This is such a hard one and it is important you have mental strength. If you believe or think you can do something you will get there. I have had many sleepless nights before a race and turn up feeling nervous and worried about races. However my key is controlling the controllable and planning what I want to achieve from my training and race. For example I train at negative splits which is very hard but I make it happen and do it. The same is at races my last mile is the fastest and I make that happen. Thinking positive and looking to push yourself to get out of your comfort zone is vital. In a race you need to have this strength as your mind plays lots of tricks. Stay focus and control what you can.

On Racing

Racing can be scary for anyone, I don’t get very nervous at the big races but it is the local ones that I feel nervous about. I normally listen to music before I warm up and take my self away from people to relax and that really does help.

I really enjoy racing and I love meeting other athletes, I find when you are at a race you can push yourself which is also good training. I like racing in Aquathlon’s as there is three key parts, the swim, transition and run.

Don’t change up anything on the day as you will come unstuck and stick to your plan. I do quite a lot of races throughout the year and each has its own targets.

Enjoying the journey / Process

Everyone has a journey no matter what their targets are and enjoy it as you never know what it could lead you to.

I only started running 5 years ago after the 2012 Olympics and I do believe hard work will always pay off. Don’t wait for it to happen, make it happen. If you are after a PB then train for it and work hard for it. It is so rewarding when that happens.

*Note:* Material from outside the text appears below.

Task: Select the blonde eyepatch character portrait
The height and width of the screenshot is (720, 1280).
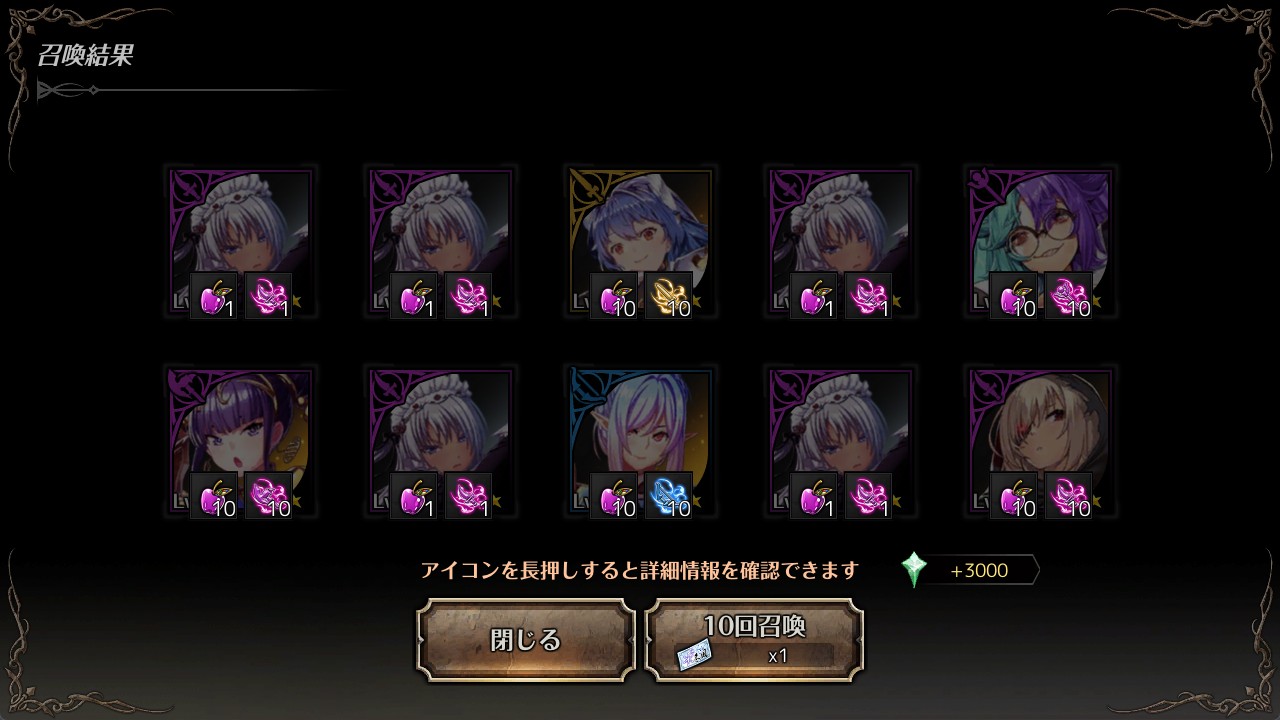Action: pyautogui.click(x=1040, y=442)
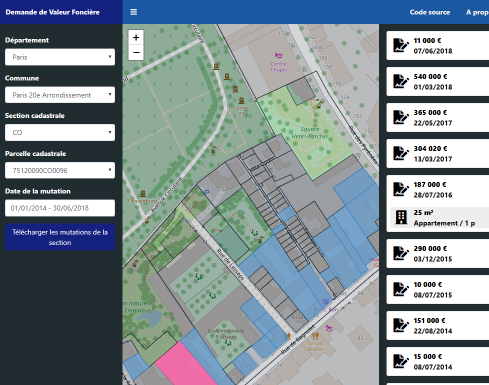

My journey is a journey I never expected, where I was sitting at my parents’ house watching the 2012 Olympics. I remember thinking how hard the triathlon looked and enjoyed watching it. I was inspired, which got me into running, at that time I was swimming but not a good swimmer. I look back now at how far I have come and it inspires me to carry on and I like to inspire others. It is never too late, no matter what age you are and the more training and races you do the more experience you get. I am learning all the time and the journey has been great with ups and downs but it is how you bounce back to keep moving forward in your journey which is the key to your success. If you have a bad day in training/races do not dwell on it and just take the positives and what you can learn from it. I always take positives out on every session and race as I am still learning all the time. The experience will come in time and you will become wiser in your training.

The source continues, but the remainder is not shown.